- [What is required]:
Rewrite the passage from the piece about Berkeley Springs below, starting at the words "The Old Roman" and stopping after "Springs State Park.", with "restored" in place of "replumbed".

- [Excerpt to read]:
As I was planning a recent visit to Berkeley Springs, West Virginia, I was intrigued by what I found online about George Washington visiting the area when he was 16 and returning over and over to bathe in the mineral waters. I wanted to visit America's first spa town and learn more!
George Washington first visited the area in 1748 when he came to survey for Lord Fairfax. The warm mineral waters were considered to have a curative value and became famous throughout the colonies. People drank the mineral waters and delighted in soaking in them. Back then, there were no bathing houses, just holes in the sand, lined with stones and surrounded by brush for privacy.
As the years passed, George and some of his wealthy friends saw the waters' benefits and worked to establish the town of Bath, Virginia, and make it the country's first spa in 1776. Who knew tourist promotion was a thing back then?
A bathhouse replaced the stone pools in the ground in 1784. George continued to visit throughout his life and often brought his family and friends to the town of Bath to relax and enjoy the warm mineral waters.
In 1815, a nine-room brick Roman Bath House was built on the same spot as the original. As the 18th century came to a close, physicians were prescribing visits to Bath, and wealthy planters and merchants flocked to America's premier spa.
The Old Roman Bathhouse still stands today. It has been modified and replumbed, allowing visitors the chance to see and feel a bit of history when they bathe. The Baths operate as part of Berkeley Springs State Park.
Name And Address Change
The formal name was changed from Bath to Berkeley Springs in 1801 when they established a post office, and the postal service already listed a town of Bath farther south. The funny thing is, Bath remains the official municipal name, and as you stroll the streets, you still see the word Bath in places. After the Civil War and West Virginia broke off from Virginia, Berkeley Springs was in the new state.
Small Town Appeal
Berkeley Springs is a small mountain town. Metro Washington, D.C., and Baltimore are less than two hours away. Berkeley Springs State Park sits right in the middle of the town. The park is about the size of a street block and is the smallest state park in West Virginia. Within the park are several springs, bathhouses, a pool, a gazebo, and, of course, George Washington's Bathtub.
Just Like The Photos
George Washington's Bathtub is exactly like the pictures on the various websites. It is a hole in the ground lined with stones, with a spring-fed stream running through it. Above the "tub" is a sign indicating it is George Washington's Bathtub. The tub was ranked one of the world’s six most breathtaking baths in 2016 by Smithsonian magazine.

- [Dataset records]:
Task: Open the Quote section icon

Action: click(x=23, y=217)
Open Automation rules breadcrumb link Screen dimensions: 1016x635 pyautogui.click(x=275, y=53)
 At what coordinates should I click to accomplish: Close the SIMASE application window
---
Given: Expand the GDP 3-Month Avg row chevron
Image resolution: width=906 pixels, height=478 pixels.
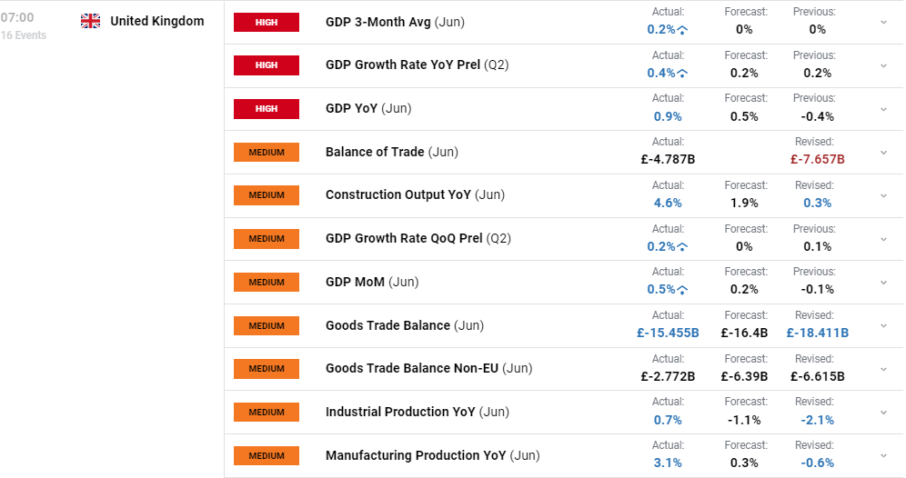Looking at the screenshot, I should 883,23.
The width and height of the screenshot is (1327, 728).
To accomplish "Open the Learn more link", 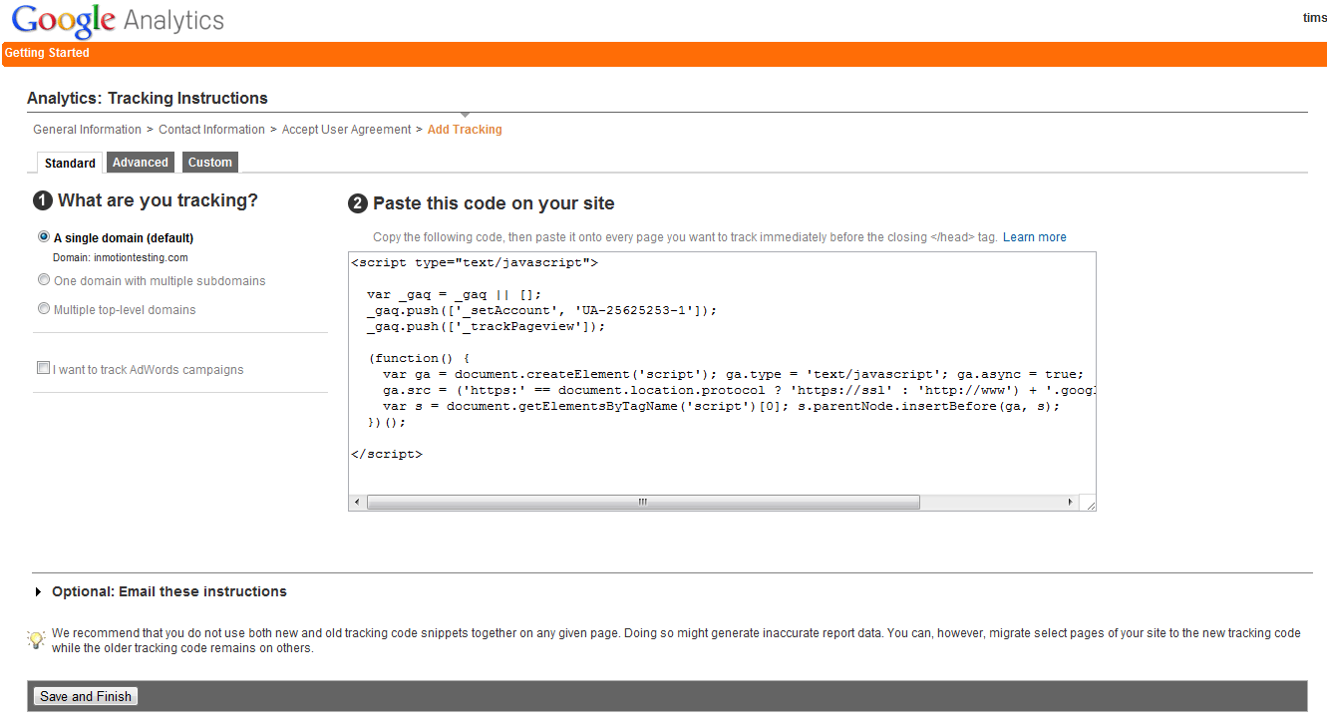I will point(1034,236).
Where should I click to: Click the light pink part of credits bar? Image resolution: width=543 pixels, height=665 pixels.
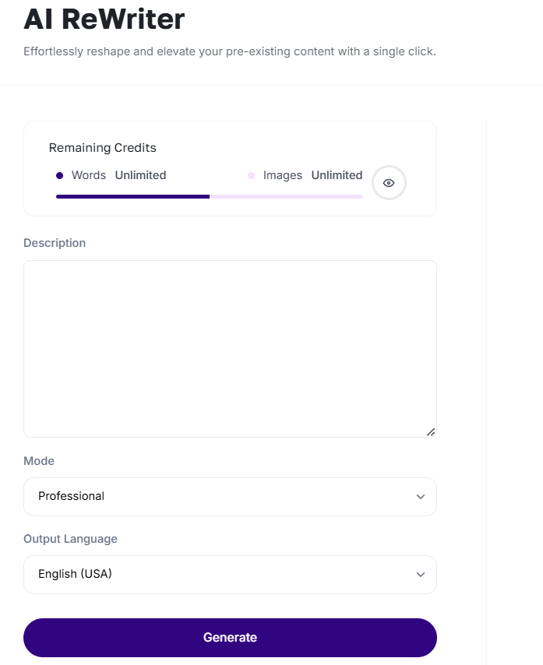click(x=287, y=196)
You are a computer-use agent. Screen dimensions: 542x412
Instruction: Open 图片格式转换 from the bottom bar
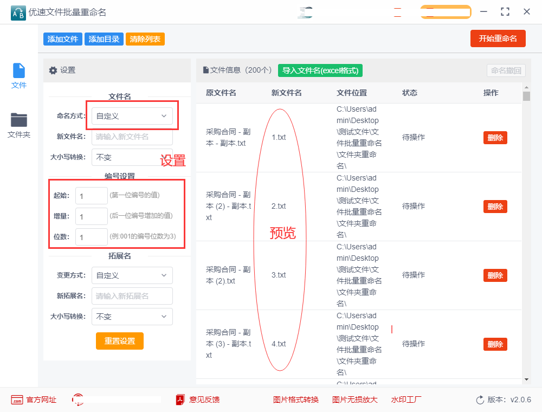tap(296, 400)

- [Response to this task]:
The Old Roman Bathhouse still stands today. It has been modified and restored, allowing visitors the chance to see and feel a bit of history when they bathe. The Baths operate as part of Berkeley Springs State Park.